“All my suitors have turned into doctors.”
After suffering from a near-fatal bus accident at the age of 15, a young girl who embodies the qualities of both her German father and Mexican mother is forced by fate to turn her sights on painting. Looking for artistic feedback, Frida (Salma Hayek) approaches world-famous political muralist and womanizer Diego Rivera (Alfred Molina). Together they begin a mythically tumultuous relationship amid a torrent of beauty and inspiration.
Frida, based on Hayden Herrera’s biography of Frida Kahlo, follows the life of a woman known for her soul-piercing gaze and truthful self-portraits that magnified (instead of beautified) her eyebrows that met in the middle, her moustache shadow and constant physical anguish.
Mexican-born Hayek wears masculine-caustic just as easily as seductive-exotic, and moves comfortably within Kahlo’s world surrounded by parrots, monkeys and revolutionaries. Winning out over competing “Frida” projects that featured Jennifer Lopez or Madonna in the title role, Hayek not only starred in the film, she became its undying figurehead, fighting for producer status to ensure that the “right” Frida Kahlo film was made. She also enlisted the help of big-name friends to ensure the film’s completion: buddy Ashley Judd in the role of photographer Tina Modotti, and boyfriend Edward Norton as Nelson Rockefeller. (Norton also rewrote the script for free.)
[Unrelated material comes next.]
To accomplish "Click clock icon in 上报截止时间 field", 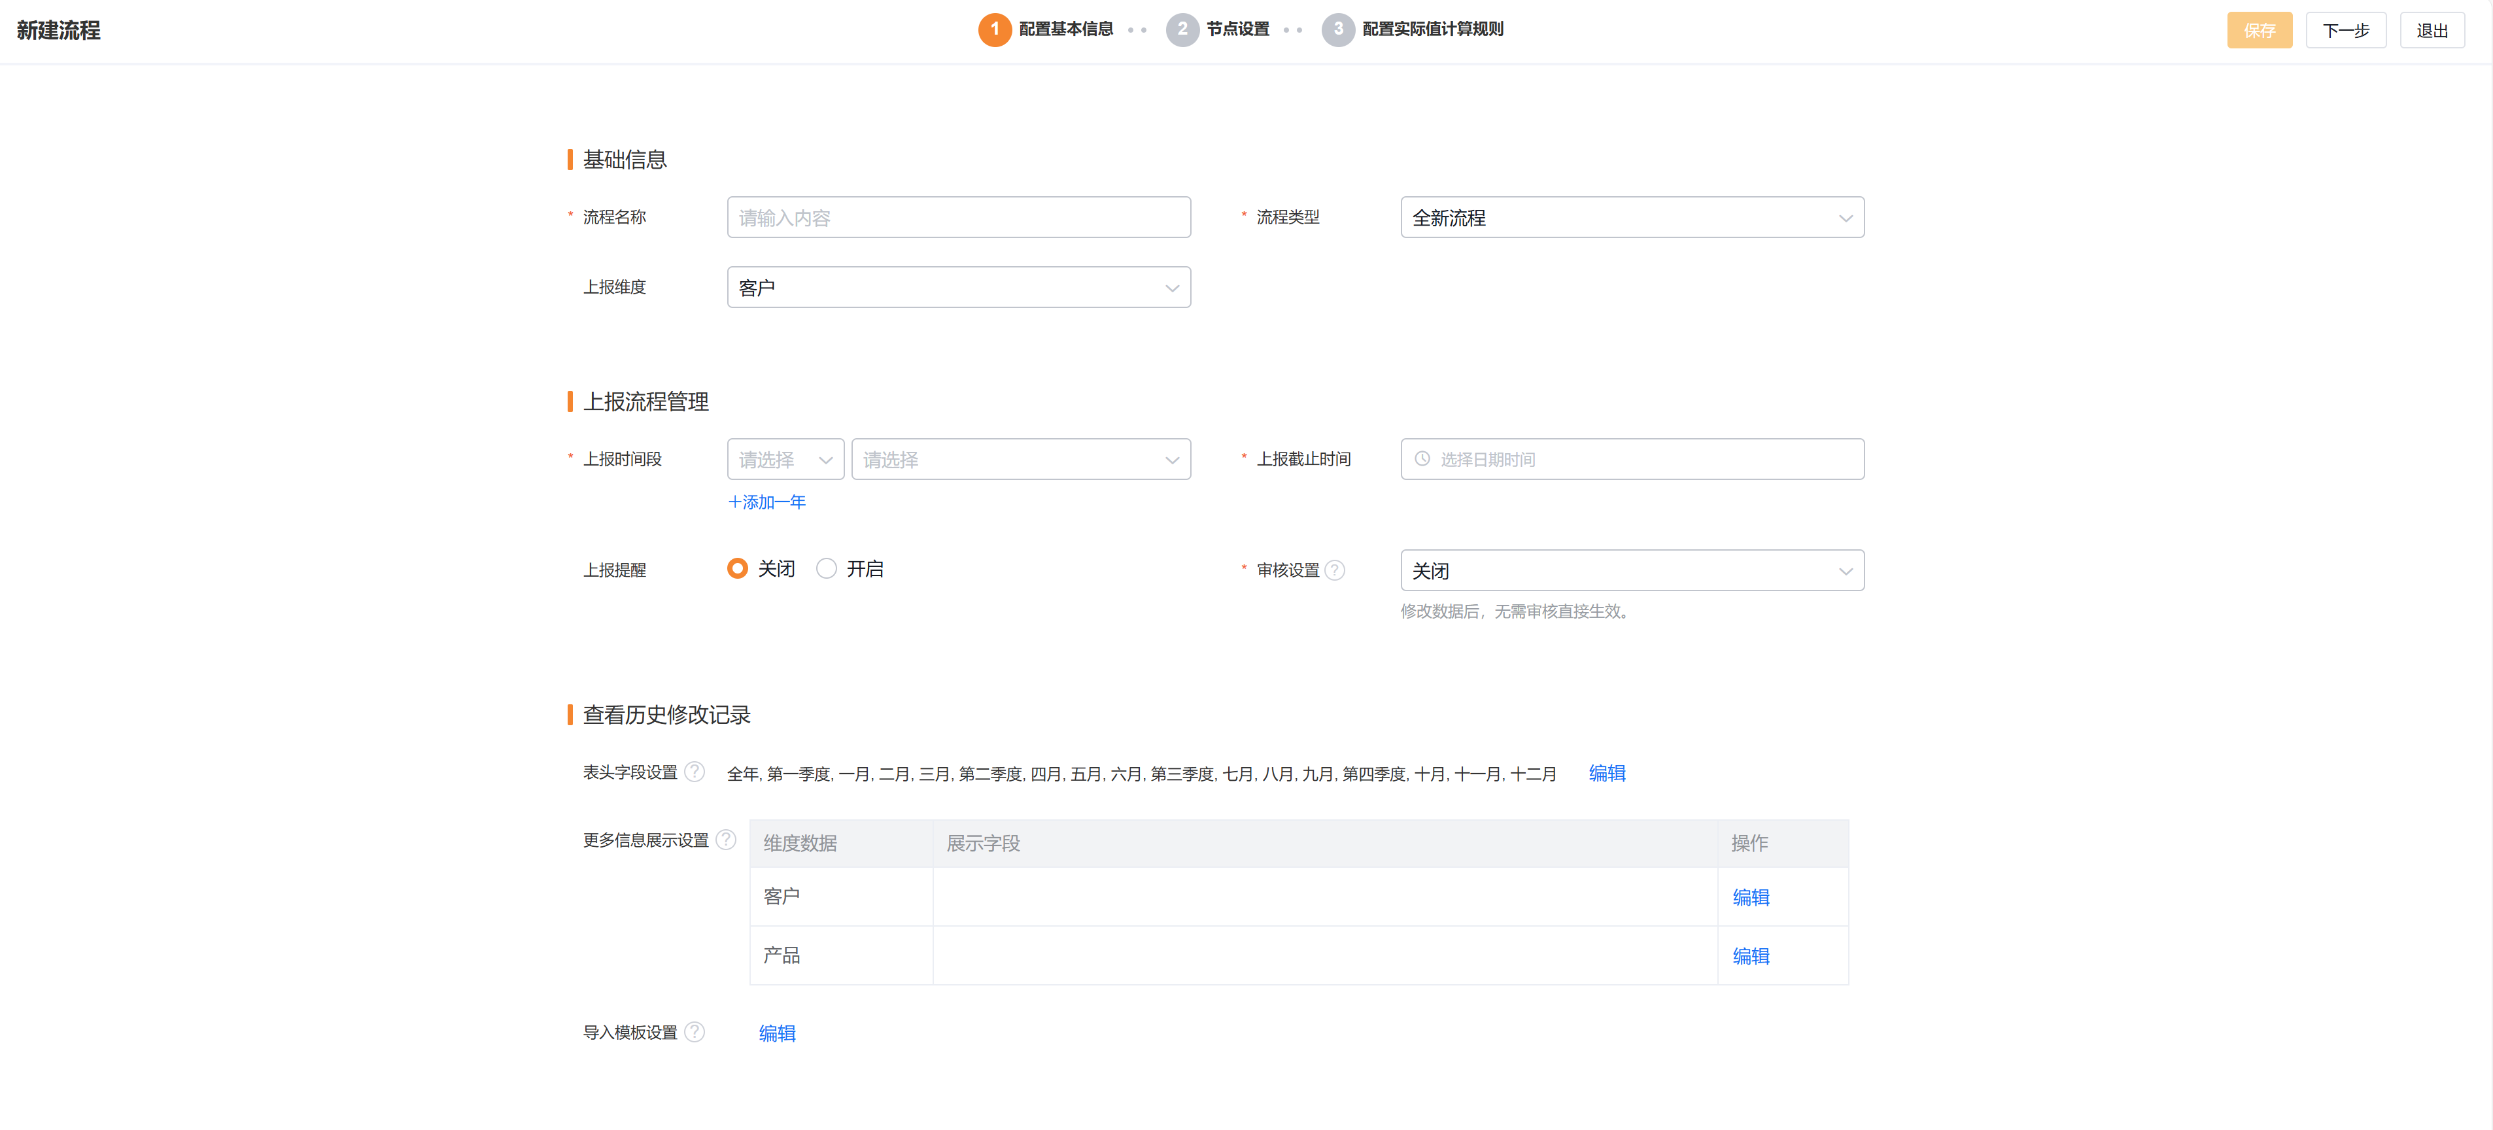I will coord(1422,460).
Director Julie Taymor was schooled in Indonesian theatre — which has a visual as opposed to textual priority — and focused on acting, dance, puppetry and music. Taymor has garnered praise for her direction and original costume design (as well as co-designing the masks and puppets) for the stage version of The Lion King, and for her direction of such operas as The Magic Flute, Salome and The Flying Dutchman. Her postmodern, no-holds-barred (no matter how gruesome) feature Titus met with a mixed reception, like the Shakespeare play it’s based on, but the over-the-top surreal imagery that composes Titus seems to have been substantial preparation for Frida. Taymor has turned a fantastic, calamitous life into a visual discourse diving deeply into personal pain, with vivid documentation and celebration embedded in a fractured spine, crushed pelvis and broken foot.
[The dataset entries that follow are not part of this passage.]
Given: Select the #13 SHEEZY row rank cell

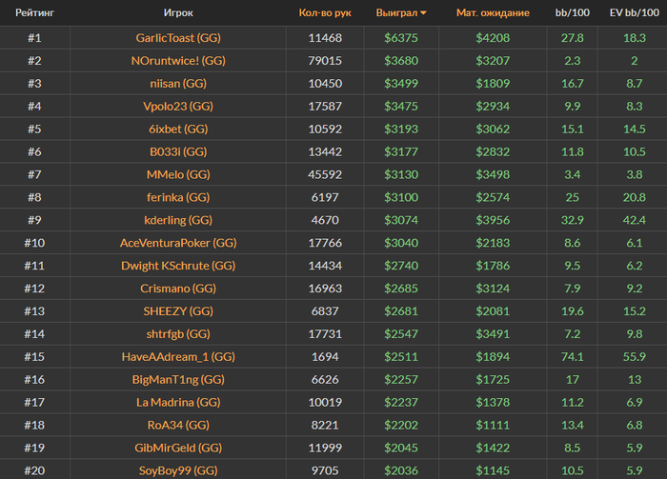Looking at the screenshot, I should coord(34,311).
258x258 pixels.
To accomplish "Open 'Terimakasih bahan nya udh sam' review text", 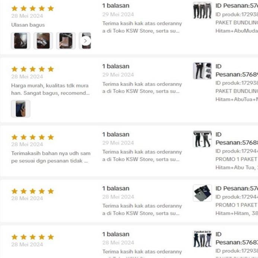I will [x=51, y=157].
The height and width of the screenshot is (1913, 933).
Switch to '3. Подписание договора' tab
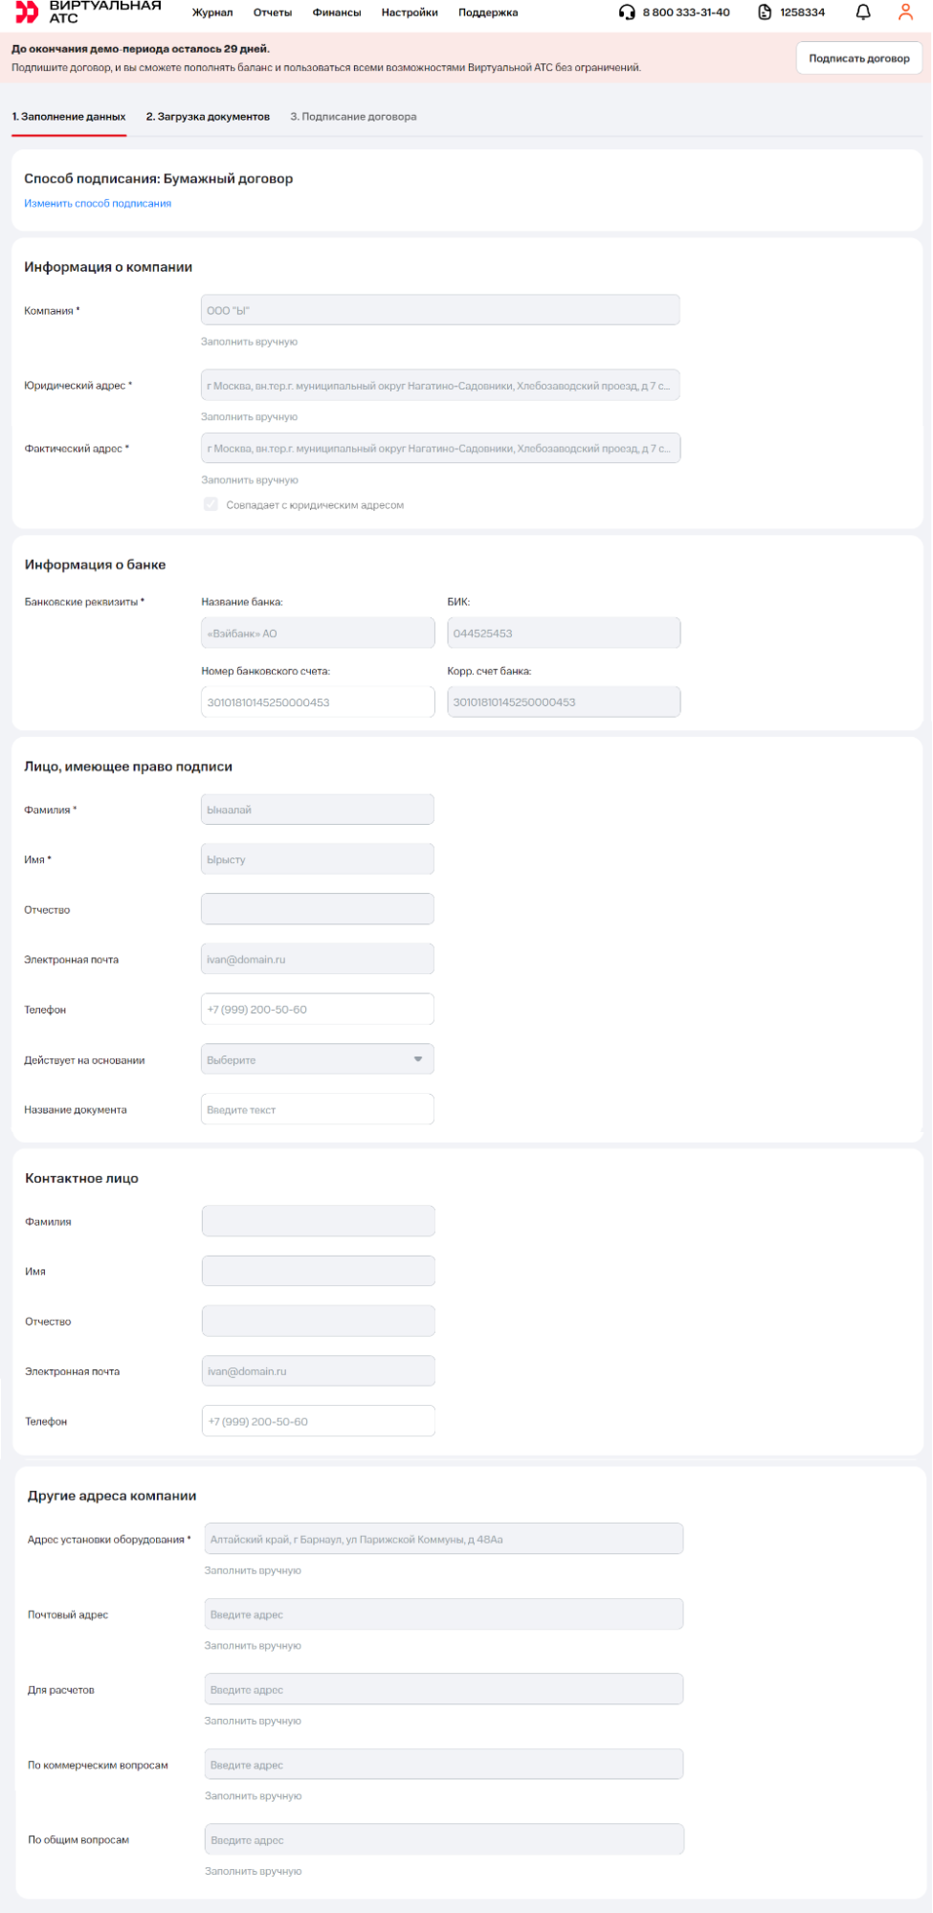pyautogui.click(x=353, y=117)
It may be disappointing to Kahlo fans that the film focuses more on the romance between Kahlo and Rivera than on the relationship between Frida and her paintings. From intensely expressive portraiture to primal-surreal mindscapes of the painter’s inner reality, Taymor illustrates and punctuates Kahlo’s life (with and without Rivera) with Kahlo’s bizarre and fantastic images, adding another dimension by stirring them to life, and melding Kahlo’s thoughts and movements back into the disquietingly self-aware paintings.
Taymor’s Frida has the heightened emotion and color of artist-bio classics such as Lust for Life (1956) and Moulin Rouge (1952), but not the consistency. This is the price Taymor pays for taking great artistic risks that range anywhere from jaw-ajar triumphant to comic schlock. Even though you know it’s coming, the slow-motion bus accident will have you gripping your seat during this exquisite, magical tragedy covered in gold dust, followed by an extraordinary Day of the Dead puppet sequence executed by the Brothers Quay. However, Diego as King Kong frothing at the top of the Empire State Building comes off as cheese-ball ridiculous next to passionate scenes imbued with a potent Mexican aesthetic.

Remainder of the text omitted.